Self-powered system for environment and aeolian vibration monitoring in the high-voltage transmission system by multi-directional wind-driven triboelectric nanogenerator

Abstract

The concentration of abundant wind energy on the high-voltage transmission tower with the feature of high height not only provides a promising solution for powering distributed sensors in smart grid, but also enables a potential feasibility for the real-time sensing of the multi-directional wind to evaluate the transmission line aeolian vibration induced by wind excitation. In this paper, the comprehensive strategy appropriately hybridizes the ingenious integration of a rotating-type TENG for efficient wind energy harvesting and a flapping-type TENG for multi-directional wind vector sensing to establish the self-powered multi-directional wind-driven triboelectric nanogenerator (SMW-TENG). The basic D-TENG and F-TENG in terms of structural parameters and response characteristics are systematically optimized to realize an efficient energy harvesting with the peak power of 3.9 mW, a smooth output in the wind speed of 3.7–16.3 m s−1 and sensitive response to eight-direction wind speed ranging from 2.6 to 13.5 m s−1. Hybrid power supply strategy based on collaborative working of UD-TENG as a standby power and LD-TENG as a main power is innovatively proposed to prolong the continues power supply of a Bluetooth temperature and humidity sensor by 70% and 126.7% compared to the single module, respectively.
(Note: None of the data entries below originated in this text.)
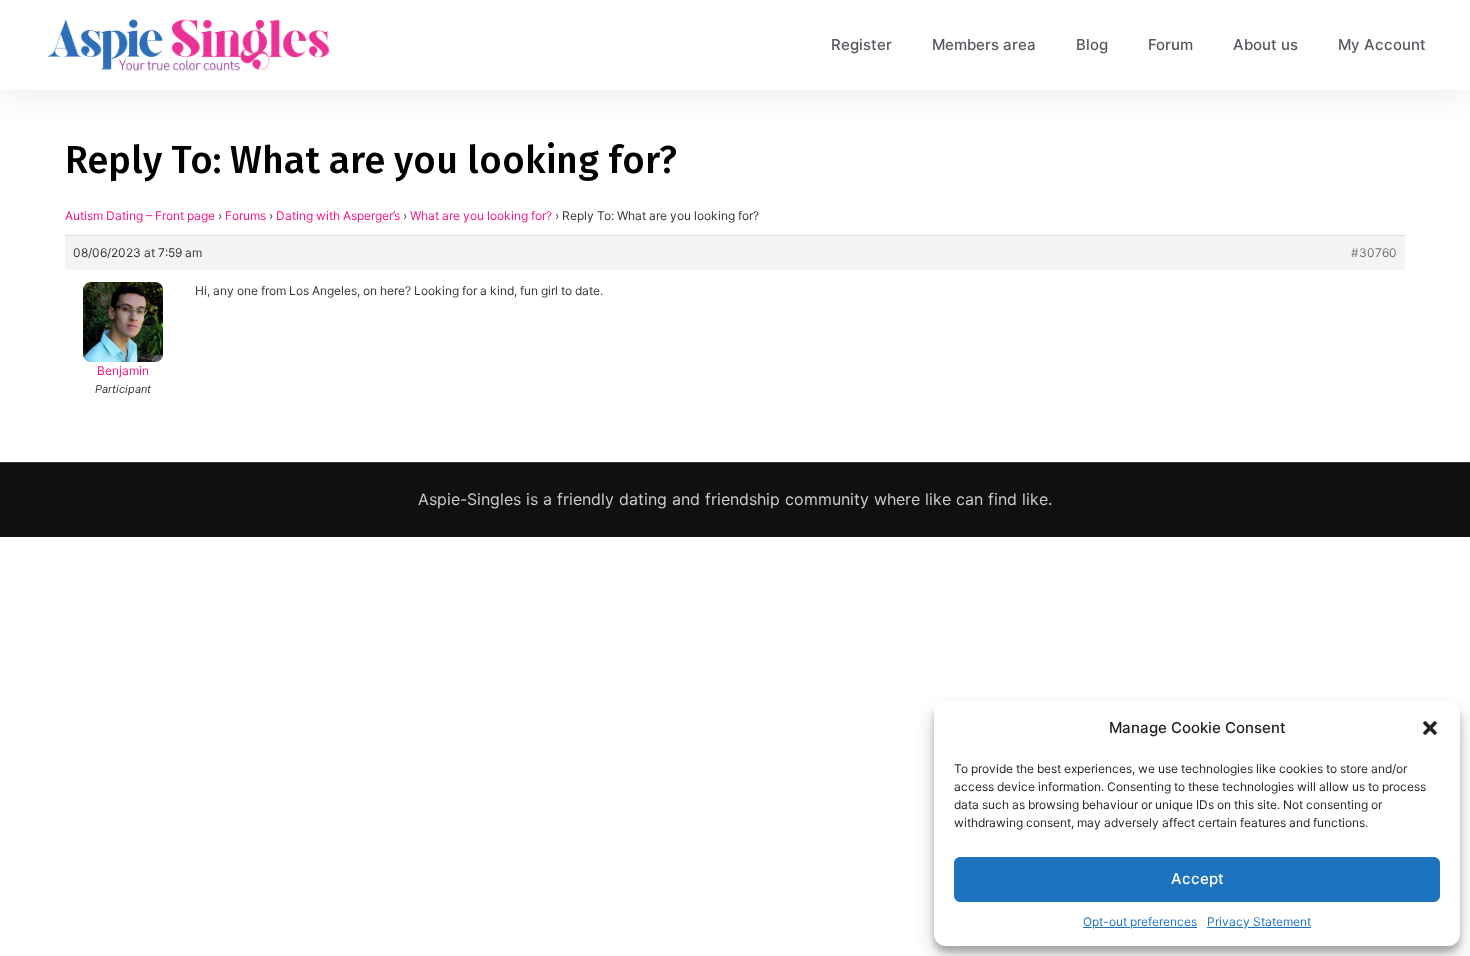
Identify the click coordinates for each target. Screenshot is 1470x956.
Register (861, 44)
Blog (1092, 44)
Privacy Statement (1259, 921)
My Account (1382, 44)
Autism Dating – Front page (140, 215)
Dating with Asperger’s (338, 215)
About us (1265, 44)
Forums (245, 215)
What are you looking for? (481, 215)
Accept (1197, 878)
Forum (1170, 44)
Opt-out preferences (1140, 921)
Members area (984, 44)
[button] (1430, 728)
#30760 (1374, 252)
Importantly, the F-TENG equipped with an eight-channel signal acquisition and processing is developed to achieve the multi-directional wind vector information in response to the aeolian vibration. Furthermore, a self-powered ambient weather and multichannel wind vector sensing system based on the SMW-TENG, a hybrid power supply circuit, an eight-channel signal acquisition circuit and a Bluetooth module is developed to comprehensively realize the real-time monitoring of temperature, humidity, wind speed and direction. The abnormal wire vibration alarm can be realized through monitoring the wind direction angle on the transmission line cross-section, thereby exhibiting a great potential for developing self-powered sensing in the field of smart grids.